━━━ Dataset records

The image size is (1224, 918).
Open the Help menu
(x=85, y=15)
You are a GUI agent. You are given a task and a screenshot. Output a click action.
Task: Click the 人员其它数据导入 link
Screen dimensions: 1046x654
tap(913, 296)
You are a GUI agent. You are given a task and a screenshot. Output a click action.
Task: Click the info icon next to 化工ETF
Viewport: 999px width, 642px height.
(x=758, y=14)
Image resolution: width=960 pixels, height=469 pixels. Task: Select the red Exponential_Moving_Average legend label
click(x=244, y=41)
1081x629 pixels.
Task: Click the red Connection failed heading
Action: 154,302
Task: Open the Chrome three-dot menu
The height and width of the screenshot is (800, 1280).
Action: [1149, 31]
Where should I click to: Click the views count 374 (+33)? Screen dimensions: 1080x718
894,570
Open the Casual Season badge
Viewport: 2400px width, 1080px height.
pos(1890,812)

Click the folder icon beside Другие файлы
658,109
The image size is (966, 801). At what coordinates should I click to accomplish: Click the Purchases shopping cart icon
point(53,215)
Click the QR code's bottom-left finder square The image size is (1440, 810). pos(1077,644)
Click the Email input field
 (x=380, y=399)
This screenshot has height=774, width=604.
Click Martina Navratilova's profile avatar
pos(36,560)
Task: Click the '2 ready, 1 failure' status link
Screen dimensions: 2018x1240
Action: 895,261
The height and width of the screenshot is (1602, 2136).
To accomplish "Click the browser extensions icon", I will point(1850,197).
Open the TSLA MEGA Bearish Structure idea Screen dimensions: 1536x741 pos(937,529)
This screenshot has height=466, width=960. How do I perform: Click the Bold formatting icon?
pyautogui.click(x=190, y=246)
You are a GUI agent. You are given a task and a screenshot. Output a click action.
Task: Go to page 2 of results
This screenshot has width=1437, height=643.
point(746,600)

━━━━━━

Exercise brief -> Retype all of the entries exactly, please.

Answer to this problem ->
The image size is (1224, 918).
Open the Help menu
(x=85, y=15)
You are a GUI agent. You are given a task and a screenshot. Output a click action.
Task: Click the 人员其它数据导入 link
Screen dimensions: 1046x654
tap(913, 296)
You are a GUI agent. You are given a task and a screenshot. Output a click action.
Task: Click the info icon next to 化工ETF
Viewport: 999px width, 642px height.
(x=758, y=14)
Image resolution: width=960 pixels, height=469 pixels. Task: Select the red Exponential_Moving_Average legend label
click(x=244, y=41)
1081x629 pixels.
Task: Click the red Connection failed heading
Action: 154,302
Task: Open the Chrome three-dot menu
The height and width of the screenshot is (800, 1280).
Action: [1149, 31]
Where should I click to: Click the views count 374 (+33)? Screen dimensions: 1080x718
894,570
Open the Casual Season badge
Viewport: 2400px width, 1080px height.
pos(1890,812)

Click the folder icon beside Другие файлы
658,109
The image size is (966, 801). At what coordinates should I click to accomplish: Click the Purchases shopping cart icon
point(53,215)
Click the QR code's bottom-left finder square The image size is (1440, 810). pos(1077,644)
Click the Email input field
 (x=380, y=399)
This screenshot has height=774, width=604.
Click Martina Navratilova's profile avatar
pos(36,560)
Task: Click the '2 ready, 1 failure' status link
Screen dimensions: 2018x1240
Action: 895,261
The height and width of the screenshot is (1602, 2136).
To accomplish "Click the browser extensions icon", I will point(1850,197).
Open the TSLA MEGA Bearish Structure idea Screen dimensions: 1536x741 pos(937,529)
This screenshot has height=466, width=960. How do I perform: Click the Bold formatting icon?
pyautogui.click(x=190, y=246)
You are a GUI agent. You are given a task and a screenshot. Output a click action.
Task: Go to page 2 of results
This screenshot has width=1437, height=643.
point(746,600)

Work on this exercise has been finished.